Opdracht
Geef de regels vanaf het begin tot en met de regel met "x-tick-label: 10 is" letterlijk terug. Laat de afbeeldingen weg.

Te verwerken regels
★ ★ ★

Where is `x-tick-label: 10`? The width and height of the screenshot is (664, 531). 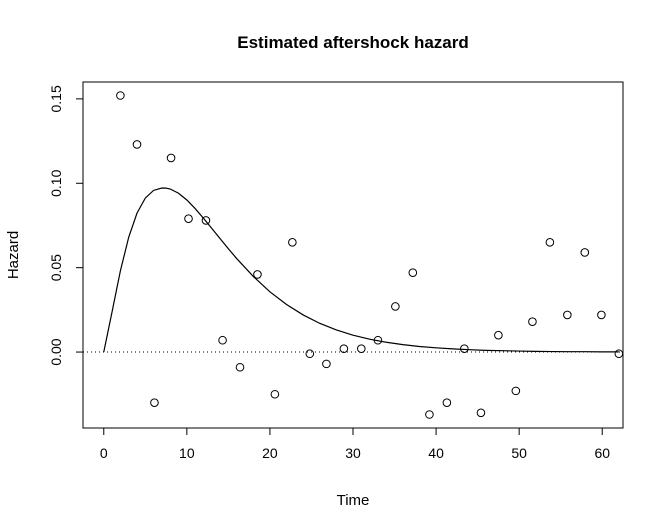
x-tick-label: 10 is located at coordinates (187, 453).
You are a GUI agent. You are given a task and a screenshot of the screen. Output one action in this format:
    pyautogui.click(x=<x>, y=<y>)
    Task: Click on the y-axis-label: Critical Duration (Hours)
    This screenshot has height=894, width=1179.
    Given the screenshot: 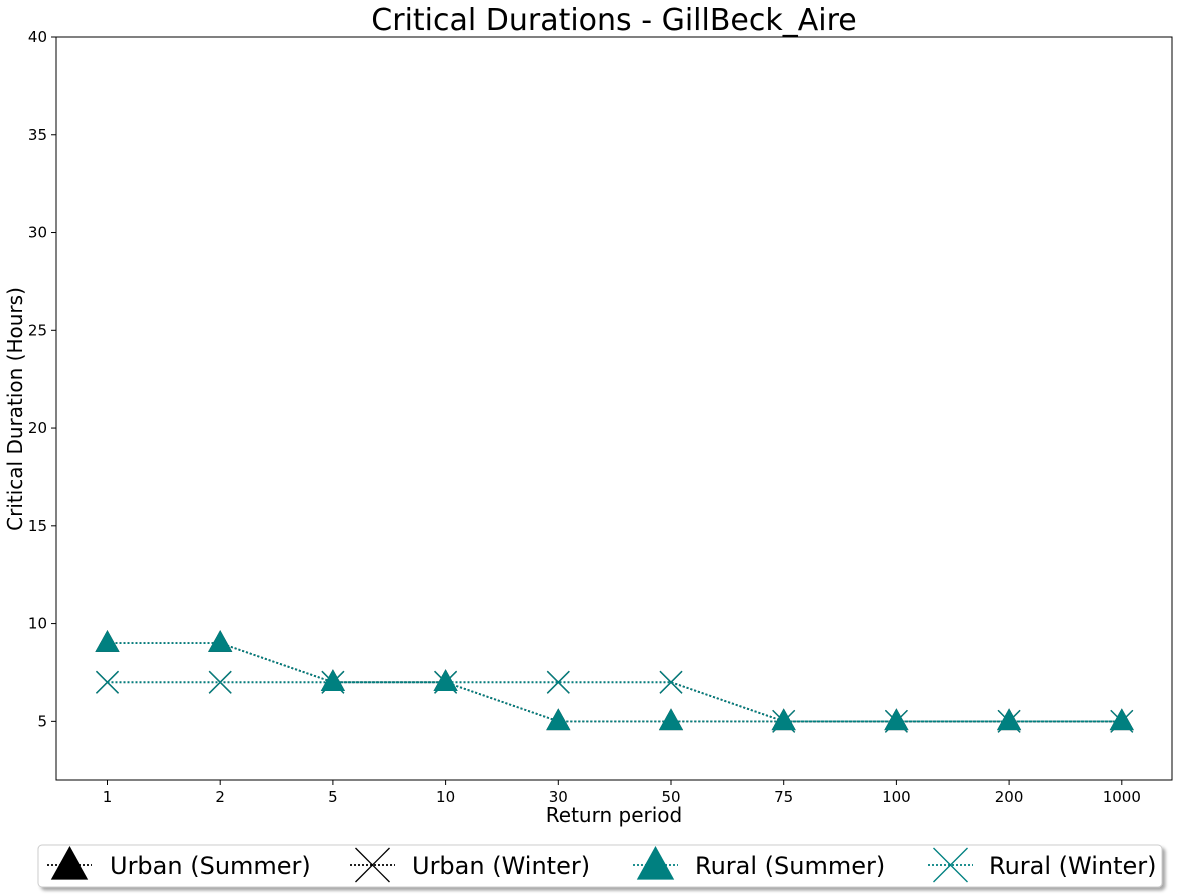 What is the action you would take?
    pyautogui.click(x=15, y=409)
    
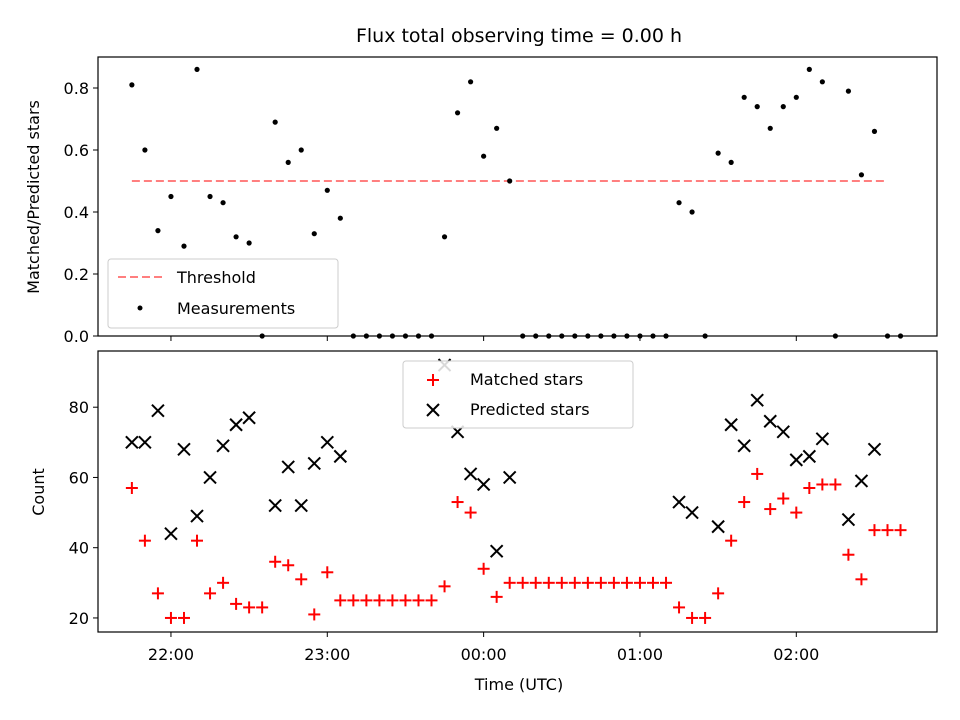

★ ★ ★

Antwoord
Where is `x-tick-label: 10`? The width and height of the screenshot is (664, 531). 
x-tick-label: 10 is located at coordinates (187, 453).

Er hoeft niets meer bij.